Suatu hari counter saya didatangi seorang laki-laki sekira 30 tahun berkostum kaos polo dan celana pendek kargo serta bersepatu sandal, disertai seorang anak perempuan seusia 7 tahun. Dia lihat-lihat lukisan, lantas tertarik dengan pemandangannya Yuswanto.
Saya sudah duga laki-laki mirip Broery ini berduit. Tampak dari lgesture dan cara bicaranya. Mungkin turis lokal dari Ambon. Atau boleh jadi anaknya pejabat setingkat sekwilda atau kepala dinas di Maluku sana.

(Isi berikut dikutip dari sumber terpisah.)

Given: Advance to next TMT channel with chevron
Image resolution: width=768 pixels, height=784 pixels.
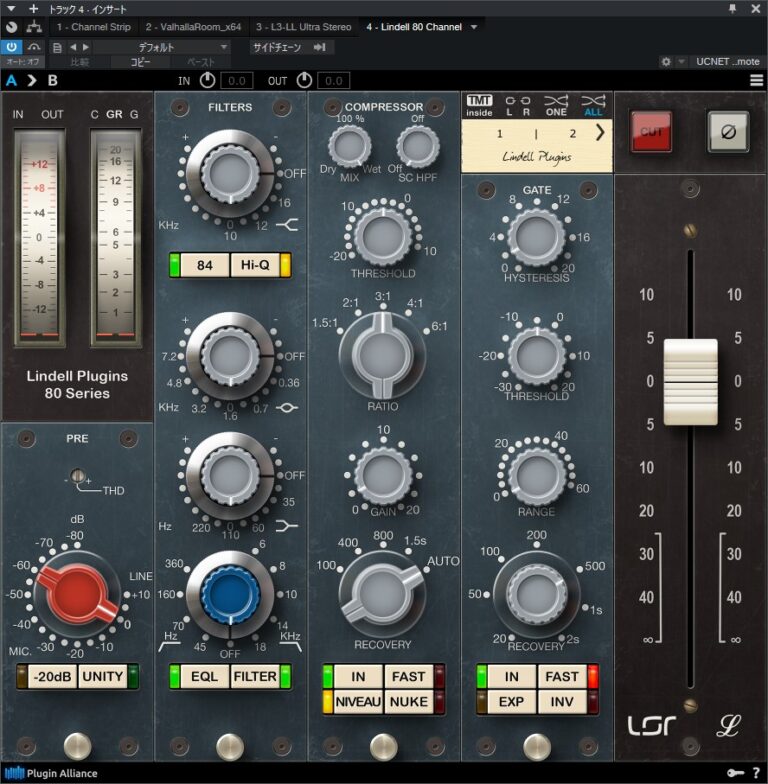Looking at the screenshot, I should [x=600, y=133].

“Pak, kalau boleh dua setengah juta ya. Saya beri DP 500 ribu, besok lukisan diantar ke rumah,” katanya seraya menunjuk lukisan pemandangan karya Yuswanto, kemudian memberi alamat yang tercatat kawasan Delta Sari Indah, Sidoarjo.

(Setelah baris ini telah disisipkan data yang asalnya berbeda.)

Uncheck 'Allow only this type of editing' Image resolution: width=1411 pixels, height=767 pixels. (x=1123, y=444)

Saya tidak langsung menjawab. Padahal ini penawaran yang pantas. Tapi kalau langsung saya iyakan rasanya tidak taktis sama sekali.
Lantas saya bilang, “Ya nggak bisa, bang. Begini saja, coba akan saya hubungi pelukisnya. Sebab ini titipan. Saya dapat komisi kalau laku…”

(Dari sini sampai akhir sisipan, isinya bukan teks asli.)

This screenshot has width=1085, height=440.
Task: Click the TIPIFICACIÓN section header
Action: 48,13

Saya ambil HP di kantong. Lantas saya menjauh sedikit, terus membelakangi “Broery” tadi, pura-pura pencet nomor, disusul seolah-olah sedang ngomong dengan pelukisnya di seberang sana. Terus HP saya tutup. Lantas:”Ya, bang, lukisan diberikan. Rupanya pelukisnya butuh duit…”
Malam itu saya terima DP Rp 500.000. Besok lukisan saya antar ke alamatnya, terbayang sisa yang Rp 2 juta.Malam itu pun saya bersiul- siul
…
Selang sekian hari kemudian setelah pelunasan, saya datangi rumah Yuswanto di dekat kompleks perumahan Kodam V Brawijaya di kawasan Hayam Wuruk. Lantas Yuswanto saya beri “bonus” Rp 100 ribu. Eh, saya pikir-pikir … ternyata medit juga ya saya. Dasar kapitalis ! (Amang Mawardi).